15.1 The Buyer shall indemnify the Company against any damages, losses, costs, claims or expenses incurred by the Company in respect of any liability of the Company towards a third party arising out of or in connection with any of the Goods or services supplied by the Company or their operation or use and whether arising by reason of the negligence of the Company or otherwise insofar as liability arises as a result of any dealing with the Goods otherwise than as expressly instructed or as would be reasonably expected in the normal course of business.
15.2 The Buyer shall indemnify the Company in full against and hold the Company harmless from all claims, costs, damages, liabilities, expenses (including but without limitation legal expenses) demands and judgements awarded against or incurred or paid by the Company as a result of or in connection with any and all of the Buyer’s acts, inactions and or omissions (and if the Buyer is in business, the acts, inactions and omissions of the Buyer’s employees, agents and subcontractors).
16.1 The Buyer shall not assign or otherwise transfer all or any of its rights, interests or obligations under the Contract without the prior written consent of the Company. Any or all of the Company’s rights or obligations under the Contract may be assigned by the Company and the Buyer shall not assert against an assignee any defence (other than actual payment) set-off or counterclaim which the Buyer may have against the Company.

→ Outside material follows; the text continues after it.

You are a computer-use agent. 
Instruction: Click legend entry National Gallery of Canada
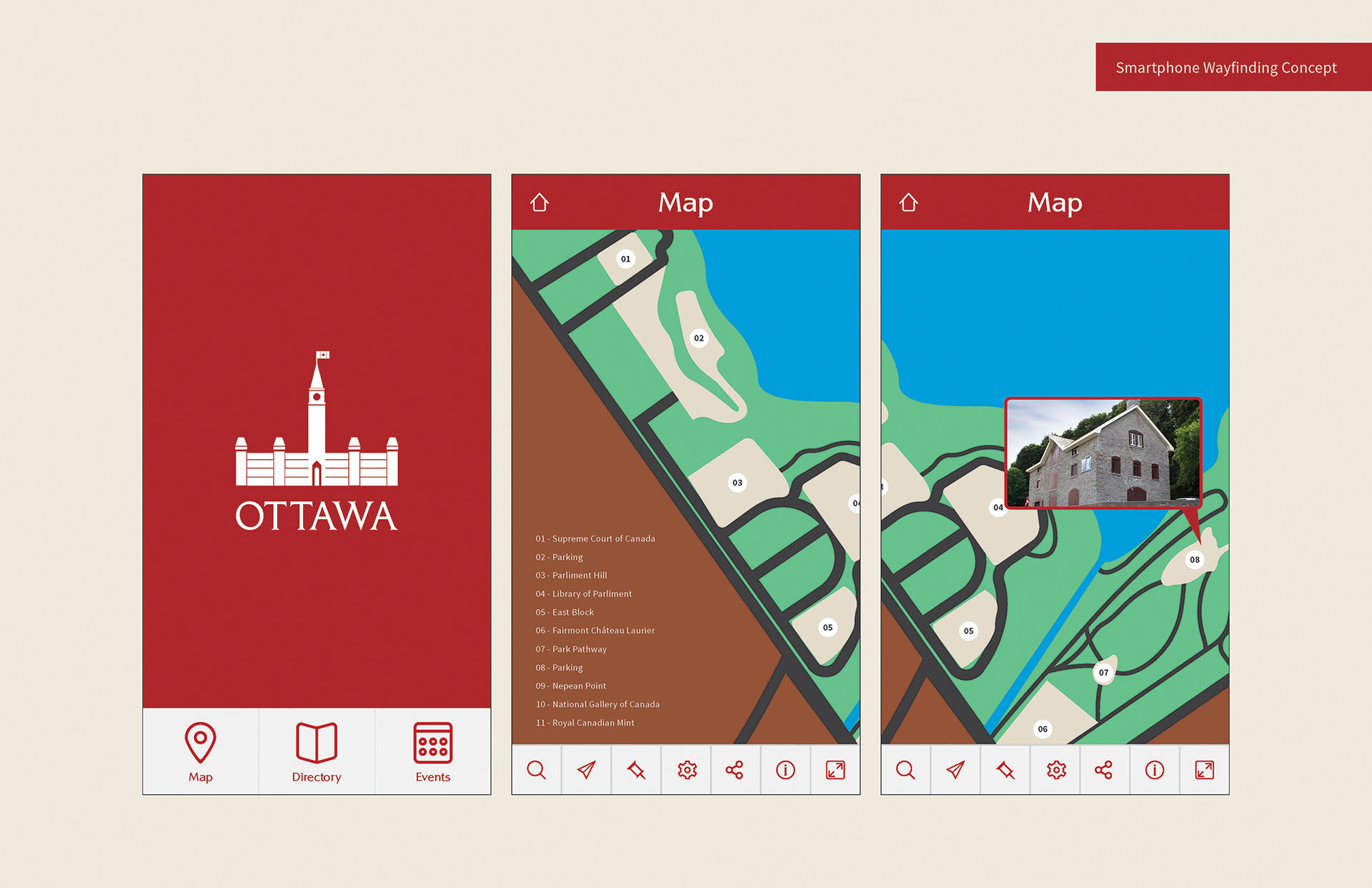pos(597,705)
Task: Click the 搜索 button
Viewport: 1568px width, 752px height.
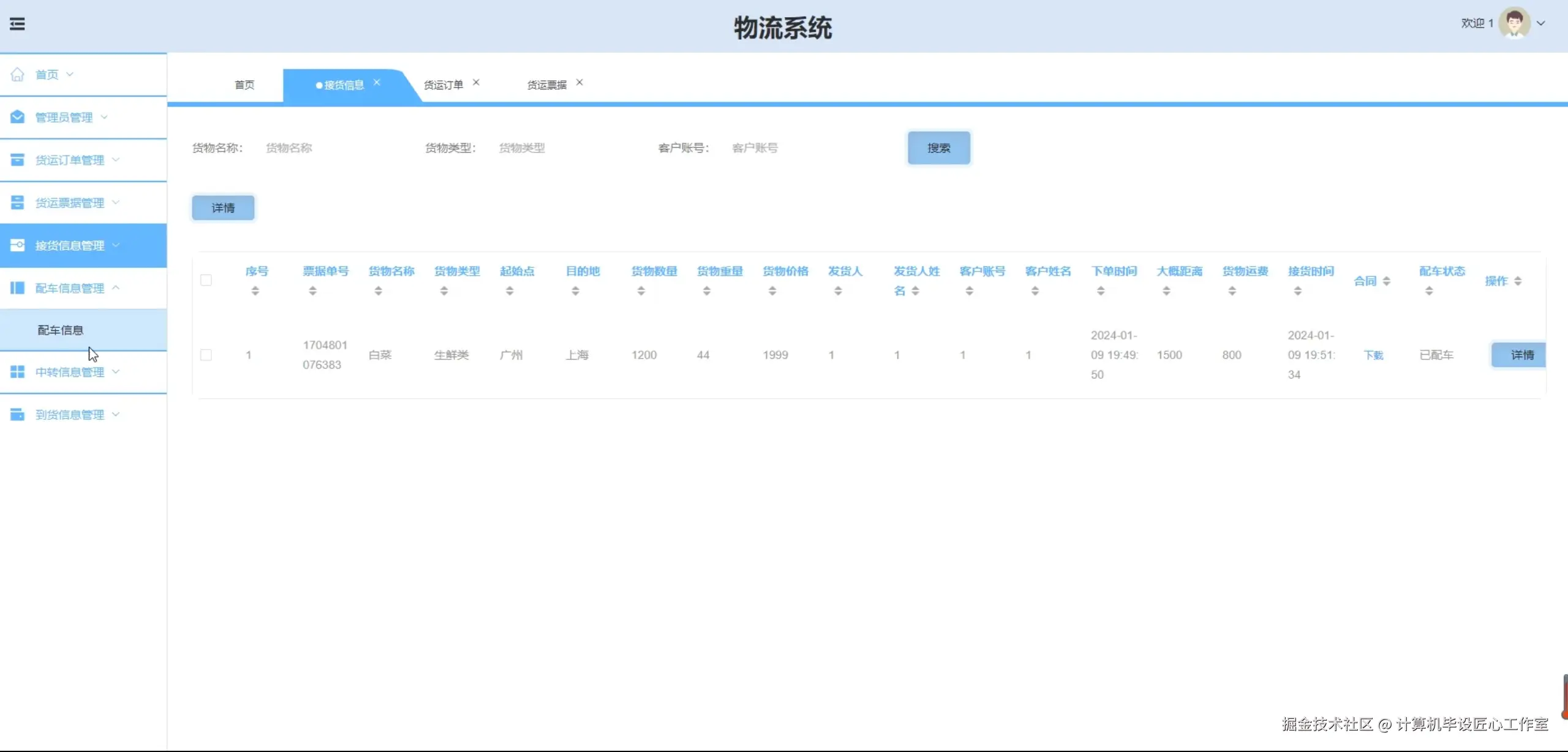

17.1 Any notice hereunder shall be deemed to have been given if delivered by hand or sent by prepaid first class post or telex or facsimile (confirmed by telephone and followed by notice by post) to the party concerned at its last known address, and deemed to have been received on the date of despatch, if delivered by hand or sent by telex or facsimile and on the third day after posting, if sent by post.
18.1 The rights of the Company shall not be prejudiced or restricted by any indulgence or forbearance extended to the Buyer and no waiver of any breach shall operate as a waiver of any subsequent breach
19. PARTNERSHIPS OR JOINT VENTURE
19.1 Nothing in the Contract or these Conditions shall constitute or be construed as constituting a partnership or joint venture between the Buyer and the Company or shall authorise either Party to enter into contractual relationships or incur obligations on behalf of the other Party.
20.1 If any of these Conditions or any part is held to be invalid for any purpose it shall for that purpose be deemed to have been omitted but shall not prejudice the effectiveness of the rest of these Conditions.
21. ENGLISH LAW AND JURISTICTION
21.1 The formation, construction and performance of the Contract shall be governed in all respects by English Law and all disputes shall be submitted to the Courts of England, the parties expressly consenting to the exclusive jurisdiction of such courts.